As an agile software team, quick turnaround and development was key. However, I identified that the Author IDE, the primary tool for creating labs, was a massive bottleneck. The existing interface lacked coherence and features like previews and environment-specific tools were buried. It forced authors to spend more time "learning the tool" than "creating content."
As our global sales team starts to rely more on our course creation platform, the lack of quality guardrails means labs are often inconsistent in tone and technical accuracy. Look how many disparate navigation patterns and hidden menus existed in the legacy IDE:
I introduced a Ribbon Navigation system inspired by Microsoft Word and VS Code. For Data Scientists who rely on high information density, this ensured that environment-specific tools (like Cloud IDEs and Dataset management) were always one click away, not buried in sub-menus.

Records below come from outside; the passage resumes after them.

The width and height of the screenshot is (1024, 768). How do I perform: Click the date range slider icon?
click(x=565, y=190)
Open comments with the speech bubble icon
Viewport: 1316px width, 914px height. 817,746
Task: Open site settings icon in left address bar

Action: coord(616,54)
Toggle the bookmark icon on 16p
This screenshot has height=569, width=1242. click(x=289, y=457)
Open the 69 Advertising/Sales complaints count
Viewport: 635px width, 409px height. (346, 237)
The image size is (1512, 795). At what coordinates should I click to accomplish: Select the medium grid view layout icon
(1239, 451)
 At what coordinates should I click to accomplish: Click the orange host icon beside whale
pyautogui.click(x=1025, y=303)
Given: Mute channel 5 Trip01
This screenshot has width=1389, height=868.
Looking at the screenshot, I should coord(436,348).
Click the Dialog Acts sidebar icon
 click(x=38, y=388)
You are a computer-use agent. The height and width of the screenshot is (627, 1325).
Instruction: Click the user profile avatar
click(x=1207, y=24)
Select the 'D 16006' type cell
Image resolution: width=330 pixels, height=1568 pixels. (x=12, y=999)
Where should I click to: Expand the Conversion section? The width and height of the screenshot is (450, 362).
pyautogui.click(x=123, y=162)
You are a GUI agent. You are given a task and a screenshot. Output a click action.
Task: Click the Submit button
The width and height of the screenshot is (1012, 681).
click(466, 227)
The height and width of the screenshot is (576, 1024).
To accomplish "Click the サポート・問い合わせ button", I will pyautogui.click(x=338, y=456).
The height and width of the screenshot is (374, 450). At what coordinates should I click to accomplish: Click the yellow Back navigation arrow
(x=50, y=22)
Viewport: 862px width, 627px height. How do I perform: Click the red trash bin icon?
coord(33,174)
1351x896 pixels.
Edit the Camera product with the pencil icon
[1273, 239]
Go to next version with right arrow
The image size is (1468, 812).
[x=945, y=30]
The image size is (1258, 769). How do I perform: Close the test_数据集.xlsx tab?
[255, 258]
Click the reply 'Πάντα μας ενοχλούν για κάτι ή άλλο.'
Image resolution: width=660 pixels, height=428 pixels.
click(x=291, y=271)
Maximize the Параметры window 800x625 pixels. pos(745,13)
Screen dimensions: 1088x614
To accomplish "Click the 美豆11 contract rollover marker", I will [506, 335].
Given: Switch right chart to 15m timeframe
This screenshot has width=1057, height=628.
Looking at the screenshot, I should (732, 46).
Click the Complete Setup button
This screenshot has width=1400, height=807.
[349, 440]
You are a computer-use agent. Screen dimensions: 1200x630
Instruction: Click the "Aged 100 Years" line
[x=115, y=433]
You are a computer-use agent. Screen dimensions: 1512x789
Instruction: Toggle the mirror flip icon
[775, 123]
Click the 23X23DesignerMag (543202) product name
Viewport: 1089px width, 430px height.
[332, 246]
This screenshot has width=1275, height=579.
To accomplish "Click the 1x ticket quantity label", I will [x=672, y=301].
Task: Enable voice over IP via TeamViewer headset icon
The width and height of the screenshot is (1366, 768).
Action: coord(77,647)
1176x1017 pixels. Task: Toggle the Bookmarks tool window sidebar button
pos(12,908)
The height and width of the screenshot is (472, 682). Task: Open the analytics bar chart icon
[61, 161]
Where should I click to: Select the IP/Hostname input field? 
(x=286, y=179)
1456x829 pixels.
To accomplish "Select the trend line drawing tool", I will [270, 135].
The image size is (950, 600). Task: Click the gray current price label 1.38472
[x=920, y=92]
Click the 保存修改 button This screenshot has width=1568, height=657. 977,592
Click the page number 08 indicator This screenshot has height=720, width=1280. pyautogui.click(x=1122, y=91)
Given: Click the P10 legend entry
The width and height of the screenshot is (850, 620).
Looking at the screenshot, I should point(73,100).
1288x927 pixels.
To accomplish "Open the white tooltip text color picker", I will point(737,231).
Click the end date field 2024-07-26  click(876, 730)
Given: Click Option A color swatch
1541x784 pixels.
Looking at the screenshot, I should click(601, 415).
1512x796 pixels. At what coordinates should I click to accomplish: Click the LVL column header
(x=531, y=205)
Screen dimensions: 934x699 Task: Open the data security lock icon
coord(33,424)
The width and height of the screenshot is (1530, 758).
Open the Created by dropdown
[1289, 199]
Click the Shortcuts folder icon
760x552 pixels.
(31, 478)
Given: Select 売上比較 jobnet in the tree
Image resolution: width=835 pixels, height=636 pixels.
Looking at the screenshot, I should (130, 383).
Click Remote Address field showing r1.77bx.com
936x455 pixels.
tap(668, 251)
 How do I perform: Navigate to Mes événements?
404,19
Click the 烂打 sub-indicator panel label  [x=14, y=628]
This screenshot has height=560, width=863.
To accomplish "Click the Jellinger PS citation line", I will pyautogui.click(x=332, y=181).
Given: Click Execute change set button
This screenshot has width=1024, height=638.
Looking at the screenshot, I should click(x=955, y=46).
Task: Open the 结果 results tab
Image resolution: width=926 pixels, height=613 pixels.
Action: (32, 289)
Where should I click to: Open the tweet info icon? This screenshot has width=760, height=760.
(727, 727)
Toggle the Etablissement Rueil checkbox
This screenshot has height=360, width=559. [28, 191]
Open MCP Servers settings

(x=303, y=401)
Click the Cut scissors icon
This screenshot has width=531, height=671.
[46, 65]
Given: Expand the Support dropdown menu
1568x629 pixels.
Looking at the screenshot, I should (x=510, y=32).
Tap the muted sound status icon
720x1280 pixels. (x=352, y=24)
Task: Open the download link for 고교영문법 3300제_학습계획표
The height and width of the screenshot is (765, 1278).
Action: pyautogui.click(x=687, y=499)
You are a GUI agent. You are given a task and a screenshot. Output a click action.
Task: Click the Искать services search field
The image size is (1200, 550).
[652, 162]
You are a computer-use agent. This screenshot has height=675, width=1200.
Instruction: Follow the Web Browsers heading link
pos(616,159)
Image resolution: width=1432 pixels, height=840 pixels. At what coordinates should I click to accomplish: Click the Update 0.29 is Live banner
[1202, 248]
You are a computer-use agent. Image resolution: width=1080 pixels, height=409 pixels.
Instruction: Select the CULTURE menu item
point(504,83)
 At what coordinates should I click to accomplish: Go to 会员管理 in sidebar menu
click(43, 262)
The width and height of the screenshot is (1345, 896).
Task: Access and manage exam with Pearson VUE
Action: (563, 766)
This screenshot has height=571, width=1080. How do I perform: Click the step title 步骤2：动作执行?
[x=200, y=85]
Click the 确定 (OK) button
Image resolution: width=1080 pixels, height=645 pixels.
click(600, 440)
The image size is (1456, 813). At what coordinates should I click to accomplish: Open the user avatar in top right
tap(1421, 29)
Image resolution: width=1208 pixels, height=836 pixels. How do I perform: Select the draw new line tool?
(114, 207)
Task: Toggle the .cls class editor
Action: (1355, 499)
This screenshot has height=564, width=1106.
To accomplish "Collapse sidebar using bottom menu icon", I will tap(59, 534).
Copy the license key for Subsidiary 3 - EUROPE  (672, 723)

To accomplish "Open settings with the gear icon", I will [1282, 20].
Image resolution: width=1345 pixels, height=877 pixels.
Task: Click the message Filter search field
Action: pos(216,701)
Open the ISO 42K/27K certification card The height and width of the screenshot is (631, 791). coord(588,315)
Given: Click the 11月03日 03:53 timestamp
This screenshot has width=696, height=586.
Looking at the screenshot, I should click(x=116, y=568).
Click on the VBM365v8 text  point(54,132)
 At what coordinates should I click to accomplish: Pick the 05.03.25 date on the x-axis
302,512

I introduced Syntax-inspired Color Coding: Blue for styles, Orange for file operations, and Green for list structures. This "Recognition over Recall" approach allowed technical authors to scan complex lab structures as if they were reading code in a native IDE.
With a WYSIWYG (What-You-See-Is-What-You-Get) editor similar to Notion, authors can skip editing small words and code languages, allowing more people to step into creating more variety of courses, and also increase efficiency of finishing course instructions.
I designed a toggle system that allows authors, primarily Data Scientists, choose their level of "Human-in-the-loop" involvement. This ensures that speed never comes at the cost of technical accuracy.